Let me be masochistic and edge out on the limb a bit further in saying that I have some misgivings about the current concentration on simple lifestyle—an expression I find unsatisfactory, for it has about it a whiff of things subjective, comparative, temporal. “Humble” is a much better adjective. Francis of Assisi is reckoned a master of the simple lifestyle, but he put the accent in the right place, and went far beyond the lesser goal when he said, “My brothers, you will convert all men by your word, if in all things you humble yourselves.”
But I digress (and doubtless I’ll smart for it). What I was trying to say was that the good things sometimes take us away from the best things. We are too easily lured into skirmishes on the edge of the real battlefield.
A much more humble seventeenth-century archbishop than William Laud saw this clearly. Robert Leighton, who condemned the persecution of Covenanters in Scotland as scaling heaven with ladders fetched out of hell, once gave the harassed ministers a gentle lesson in right priorities. Asked by a group of them why he did not “preach up the times,” he asked who did. “We all do,” they replied. “Then,” said that archbishop of Glasgow, “if all of you are busy preaching up the times, you may forgive one poor brother for preaching up Christ Jesus and his eternity.”

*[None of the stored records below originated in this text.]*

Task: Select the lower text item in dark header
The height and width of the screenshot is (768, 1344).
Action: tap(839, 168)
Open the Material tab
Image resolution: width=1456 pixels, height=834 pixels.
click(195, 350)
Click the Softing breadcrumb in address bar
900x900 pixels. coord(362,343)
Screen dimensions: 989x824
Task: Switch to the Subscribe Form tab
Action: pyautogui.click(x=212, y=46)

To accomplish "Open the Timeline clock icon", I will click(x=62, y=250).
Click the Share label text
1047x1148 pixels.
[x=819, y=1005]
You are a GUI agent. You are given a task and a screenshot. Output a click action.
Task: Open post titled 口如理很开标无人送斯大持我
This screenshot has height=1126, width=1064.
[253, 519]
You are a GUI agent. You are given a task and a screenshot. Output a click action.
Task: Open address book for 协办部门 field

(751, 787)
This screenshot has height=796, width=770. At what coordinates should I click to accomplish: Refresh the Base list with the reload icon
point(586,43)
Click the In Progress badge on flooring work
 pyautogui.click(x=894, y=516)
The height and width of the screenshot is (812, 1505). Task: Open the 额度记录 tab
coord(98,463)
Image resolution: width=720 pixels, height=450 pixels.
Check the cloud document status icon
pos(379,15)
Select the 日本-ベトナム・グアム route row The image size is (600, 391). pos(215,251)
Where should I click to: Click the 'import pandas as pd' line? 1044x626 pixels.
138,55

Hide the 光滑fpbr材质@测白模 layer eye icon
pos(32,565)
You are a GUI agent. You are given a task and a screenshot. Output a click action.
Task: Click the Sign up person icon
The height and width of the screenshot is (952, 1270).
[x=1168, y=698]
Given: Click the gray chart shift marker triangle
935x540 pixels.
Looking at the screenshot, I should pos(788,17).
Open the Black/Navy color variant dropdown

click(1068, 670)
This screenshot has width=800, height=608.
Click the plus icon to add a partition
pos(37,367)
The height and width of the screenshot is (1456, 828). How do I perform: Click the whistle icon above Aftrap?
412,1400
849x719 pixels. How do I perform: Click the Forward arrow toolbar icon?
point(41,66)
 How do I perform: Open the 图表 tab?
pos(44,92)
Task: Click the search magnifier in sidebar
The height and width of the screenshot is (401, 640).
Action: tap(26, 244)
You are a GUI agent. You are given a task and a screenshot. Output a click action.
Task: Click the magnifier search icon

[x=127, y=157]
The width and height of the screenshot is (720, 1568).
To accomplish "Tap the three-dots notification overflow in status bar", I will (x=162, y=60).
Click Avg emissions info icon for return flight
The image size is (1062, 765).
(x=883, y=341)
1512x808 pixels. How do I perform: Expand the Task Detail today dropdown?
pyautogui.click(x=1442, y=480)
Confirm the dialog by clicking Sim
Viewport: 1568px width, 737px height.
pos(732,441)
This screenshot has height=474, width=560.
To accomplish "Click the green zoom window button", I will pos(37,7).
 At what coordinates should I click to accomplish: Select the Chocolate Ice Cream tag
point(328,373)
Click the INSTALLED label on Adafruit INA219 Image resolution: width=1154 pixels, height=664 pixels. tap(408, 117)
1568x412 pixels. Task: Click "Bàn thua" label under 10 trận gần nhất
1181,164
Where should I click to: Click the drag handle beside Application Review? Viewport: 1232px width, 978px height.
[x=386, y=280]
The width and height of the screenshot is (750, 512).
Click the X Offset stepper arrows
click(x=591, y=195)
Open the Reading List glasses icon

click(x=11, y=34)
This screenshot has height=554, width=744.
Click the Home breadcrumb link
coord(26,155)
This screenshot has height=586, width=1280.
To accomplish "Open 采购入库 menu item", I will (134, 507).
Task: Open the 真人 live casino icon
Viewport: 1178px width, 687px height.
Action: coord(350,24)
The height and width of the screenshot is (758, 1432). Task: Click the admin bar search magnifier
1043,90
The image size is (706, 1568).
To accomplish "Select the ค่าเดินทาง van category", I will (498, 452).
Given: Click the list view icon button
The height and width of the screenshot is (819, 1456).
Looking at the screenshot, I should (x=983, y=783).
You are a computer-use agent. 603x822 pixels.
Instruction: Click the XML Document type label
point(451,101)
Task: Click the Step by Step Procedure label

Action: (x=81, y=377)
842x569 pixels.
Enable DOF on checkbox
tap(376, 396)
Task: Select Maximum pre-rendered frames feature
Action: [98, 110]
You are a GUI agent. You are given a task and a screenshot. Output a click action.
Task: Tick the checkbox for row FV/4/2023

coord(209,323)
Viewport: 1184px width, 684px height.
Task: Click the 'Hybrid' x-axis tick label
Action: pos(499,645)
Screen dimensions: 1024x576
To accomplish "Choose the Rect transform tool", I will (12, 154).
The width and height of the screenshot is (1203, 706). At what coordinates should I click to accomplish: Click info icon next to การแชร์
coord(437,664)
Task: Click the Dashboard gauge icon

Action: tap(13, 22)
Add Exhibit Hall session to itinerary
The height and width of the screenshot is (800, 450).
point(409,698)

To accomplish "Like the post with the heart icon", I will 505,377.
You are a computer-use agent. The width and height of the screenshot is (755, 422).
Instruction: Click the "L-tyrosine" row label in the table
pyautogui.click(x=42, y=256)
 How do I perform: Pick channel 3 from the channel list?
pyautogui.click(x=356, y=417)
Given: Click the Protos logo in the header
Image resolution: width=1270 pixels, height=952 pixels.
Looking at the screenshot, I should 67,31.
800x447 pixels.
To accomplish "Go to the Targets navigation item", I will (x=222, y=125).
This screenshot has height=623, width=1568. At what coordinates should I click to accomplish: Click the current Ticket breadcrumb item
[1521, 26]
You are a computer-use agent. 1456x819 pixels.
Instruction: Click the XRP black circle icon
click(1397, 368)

The same note was struck earlier this year when Billy Graham conducted a mission that had a remarkable impact on Cambridge University. Three days before the end, he indicated his intention to refer next evening to the world situation. There is no doubt that he would have handled it with the right emphases, but his young colleagues were a little uneasy. Diffidently they sent him a message, “We’d rather have the Cross again for the next two nights, please.” Being the good listener to local counsel that he is, Billy Graham at once saw the sure-footedness of that approach, and gave them the Cross. And that is the answer, one on which even the craziness of the times cannot place limitations.
J. D. Douglas is an author and journalist living in St. Andrews, Scotland.